A nonempty string whose first character matches the child’s label: The remainder of the string can be added to the child using the child’s Add method. Because this method may return a different node, we need to replace the child with the value this method returns. We can then return this, as we didn’t need more room for the given string.
A nonempty string whose first character is a lower-case letter but does not match the child’s label. In this case, we need to return a new TrieWithManyChildren containing the given string and all of the information already being stored.

The TrieWithNoChildren class is the simplest of the three, as we don’t need to worry about any children. The only private field it needs is a bool to indicate whether it stores the empty string. Its Contains method needs to handle null or empty strings in the same way as for the other two classes, but because a TrieWithNoChildren cannot contain a nonempty string, this method can simply return false when it is given a nonempty string.

The Add method for TrieWithNoChildren will need to handle a null or empty string in the same way as the the other two classes. However, this implementation cannot store a nonempty string. In this case, it will need to construct and return a new TrieWithOneChild containing the string to be added and the bool stored in this node.

Code that uses such a trie will need to refer to it as an ITrie whenever possible. The only exception to this rule occurs when we are constructing a new trie, as we cannot construct an instance of an interface. Here, we want to construct the simplest implementation — a TrieWithNoChildren. Otherwise, the only difference in usage as compared to the implementation of the previous section is that the Add method now returns the resulting trie, whose root may be a different object; hence, we will need to be sure to replace the current trie with whatever the Add method returns.

Traversing a Trie

As with other kinds of trees, there are occasions where we need to process all the elements stored in a trie in order. Here, the elements are strings, which are not stored explicitly in the trie, but implicitly based on the labels of various nodes. Thus, an individual node does not contain a string; however, if its bool has a value of true, then the path to that node describes a string stored in the trie. We can therefore associate this string with this node. Note that this string is a prefix of any string associated with any node in any of this node’s children; hence, it is alphabetically less than any string found in any of the children. Thus, in order to process each of the strings in alphabetic order, we need to do a preorder traversal, which processes the root before recursively processing the children.

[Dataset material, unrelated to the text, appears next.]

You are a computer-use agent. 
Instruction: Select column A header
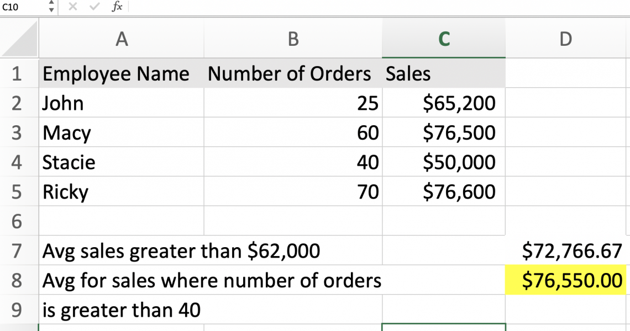[122, 39]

In order to process the string associated with a node, we need to be able to retrieve this string. Because we will have followed the path describing this string in order to get to the node associated with it, we can build this string on the way to the node and pass it as a parameter to the preorder traversal of the trie rooted at this node. Because we will be building this string a character at a time, to do this efficiently we should use a StringBuilder instead of a string. Thus, the preorder traversal method for a trie will take a StringBuilder parameter describing the path to that trie, in addition to any other parameters needed to process the strings associated with its nodes.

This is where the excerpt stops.